Jake Moskowitz from the Emodo Institute breaks down the misuse, misperceptions and misunderstandings of media terms we use every day.

#1 Deterministic

Scientists use this term to describe data that they know for sure is true. When the marketing industry borrowed the word, we altered the meaning to data we collected in a raw form and didn’t change.

The problem is, we’ve lost the truth part, which, with data, is essential. Saying that we haven’t changed the data doesn’t mean the data was ever accurate to begin with. If we care about data quality, it starts with knowing that it’s true.

#2 First Party

While we can all agree that if I say I have first-party data it means I gathered it myself, the problem is everything else people read into it. Our industry continues to support an assumption that first-party data is superior to other data. That may be true from a privacy or usage rights perspective, but it’s definitely not the case generally.

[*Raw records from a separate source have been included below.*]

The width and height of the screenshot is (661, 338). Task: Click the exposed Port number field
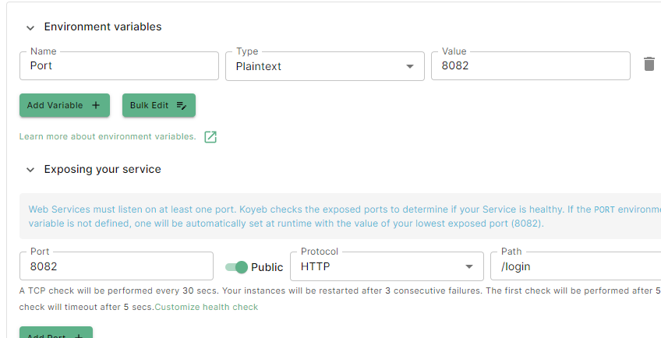point(116,266)
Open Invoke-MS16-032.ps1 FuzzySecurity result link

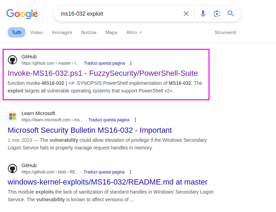coord(103,73)
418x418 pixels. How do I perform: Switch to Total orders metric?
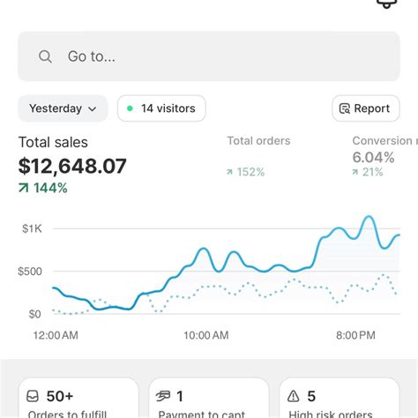[x=258, y=156]
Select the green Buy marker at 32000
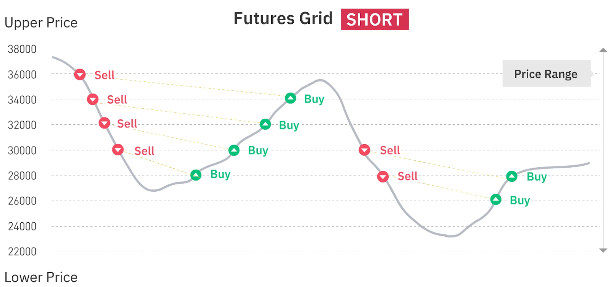Screen dimensions: 612x287 point(265,124)
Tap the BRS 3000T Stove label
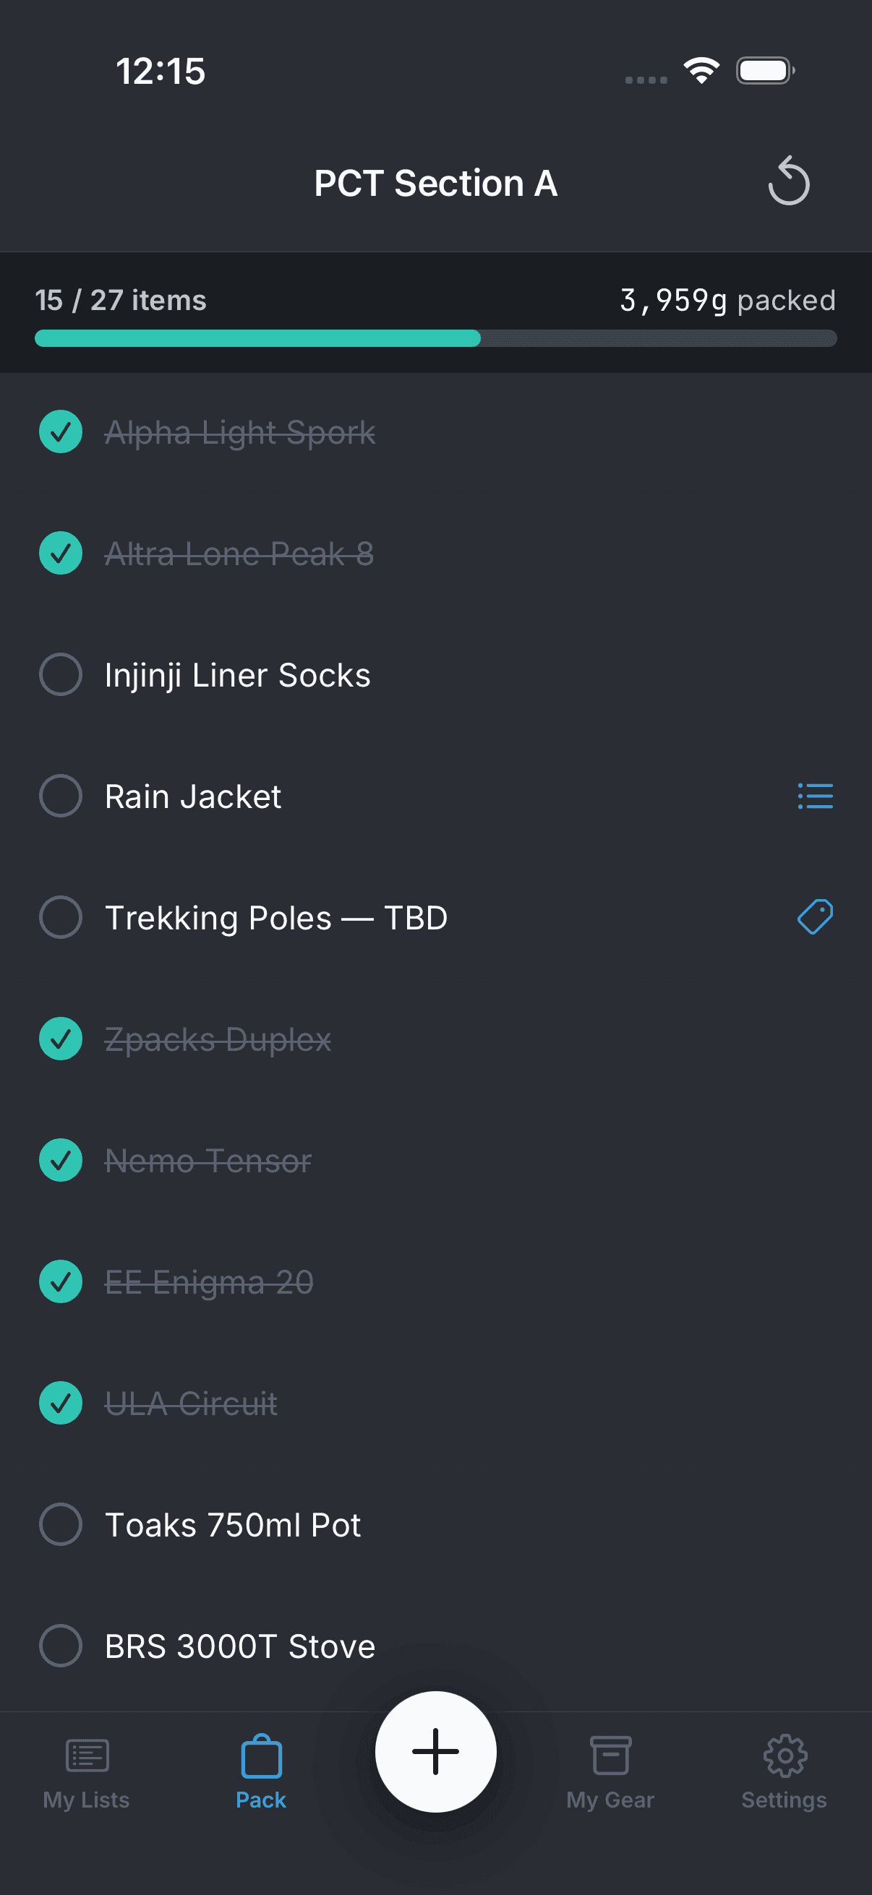This screenshot has height=1895, width=872. (x=240, y=1646)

First party refers only to who gathered it. That’s the only thing we can derive from it. Not accuracy. Just because we’re closer to the data source, doesn’t always make it better quality data.

#3 Transparency

The split-personality of how we use this term is emblematic of the larger split in our standards for media as compared to data. In a media discussion, transparency means proving that you get what you’re paying for, such as with IVT or viewability measurement. With data, transparency is about knowing where it came from.

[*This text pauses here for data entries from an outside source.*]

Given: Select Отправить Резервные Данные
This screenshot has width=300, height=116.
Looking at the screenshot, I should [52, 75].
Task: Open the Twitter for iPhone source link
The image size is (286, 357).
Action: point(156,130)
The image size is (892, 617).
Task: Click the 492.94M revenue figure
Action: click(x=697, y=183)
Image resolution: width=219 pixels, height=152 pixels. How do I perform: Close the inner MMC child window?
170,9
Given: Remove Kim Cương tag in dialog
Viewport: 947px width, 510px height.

When you buy a segment, you deserve to know not just where it comes from, but that the audience you paid for accurately targeted the audience you’re seeking. Let’s bring the same stringent media standards to data.

#4 Accuracy

The desire for accurate data may be fairly universal, but the definition is not. Accuracy is about a level of correctness, whether something is more right or wrong. In usage, however, people often use the word Accuracy to refer to precision instead.

We can be precise — incredibly specific about something — but not accurate. Let’s not let a high level of detail in our data distract us into thinking that data is correct.

#5 Scale and Quality

The challenge we find with scale and quality is not their definitions but their relationship. Speak however you like about each one on its own, but when they’re together, they’re negatively correlated.

It’s not possible to optimize for both scale and quality. The more stringent you are about a look-a-like model, for example, the fewer devices you’ll find. Any company that claims to give you accuracy without impacting scale needs a closer look.